Your testing is only as agile as your test data

Welcome to part 4/4 of this article series discussing the new paradigm in Test Data Management: “Test Data Automation”.

The drawbacks of traditional approaches to TDM were set out in Part One in this series.  Logistical approaches to TDM focus almost exclusively on moving data as quickly as possible to QA environments, and TDM “best practice” amounts to “subset, mask, copy”. Part Two discussed the pitfalls of this approach from a compliance perspective, and Part Three then discussed why production data alone cannot drive testing rigour.

Both previous articles in turn outlined how synthetic data generation can support compliance and also provide the rich variety of data needed to test fast-changing systems. This final article considers “Test Data Automation” in terms of a third imperative of modern QA: testing at the speed with which modern applications change.
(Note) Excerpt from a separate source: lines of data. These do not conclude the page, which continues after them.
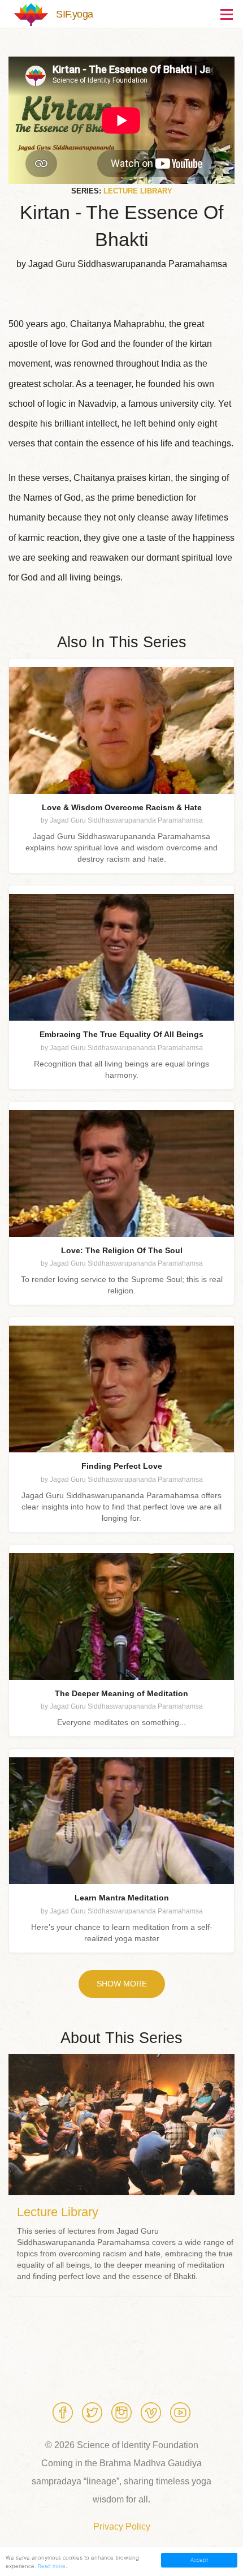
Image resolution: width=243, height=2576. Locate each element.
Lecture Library (137, 191)
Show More (122, 1983)
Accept (199, 2560)
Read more (52, 2566)
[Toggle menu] (223, 14)
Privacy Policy (121, 2526)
To discover more about the need for “Test Data Automation” and the technologies used in its implementation, please join CloseSure and Curiosity Software in Ultrecht on November 28th for our “Test Data Automation” meetup.
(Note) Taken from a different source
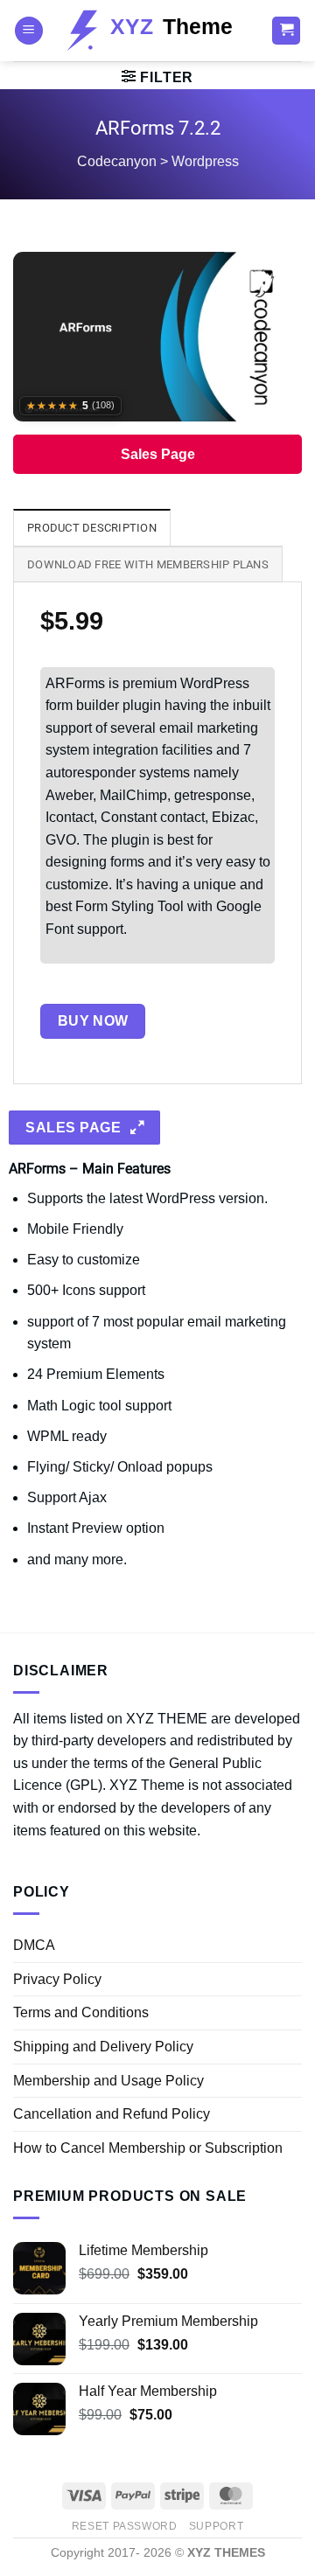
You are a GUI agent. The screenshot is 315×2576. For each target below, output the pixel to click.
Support (216, 2526)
Too many testers queue up for last month’s data

“Logistical” approaches to TDM focus on moving production data to test environment as quickly as possible. The copies must be made at the speed with which production data evolves and must therefore must keep up with the release cadence for the systems under test.

Today, test Data provisioning must furthermore provide copies at the speed with which parallel test teams and their data hungry automation frameworks consume them.

Put simply, the siloed approach of “subset, mask, copy” cannot match this speed. TDM at many organisations is instead stuttered, provisioning a limited number of out-of-date copies. The individual TDM processes are frequently overly manual, hard to repeat, and inherently complex, and are therefore too labour-intensive and time-consuming.

Test Data Complexity Spells Test Data Bottlenecks for many Organisations

Even with supporting technologies, masking, subsetting and copying large sets of production data is massively complex. Each TDM process must execute rules that retain the relationships within and across tables, as well as across whole schemas, databases, mainframe systems and files.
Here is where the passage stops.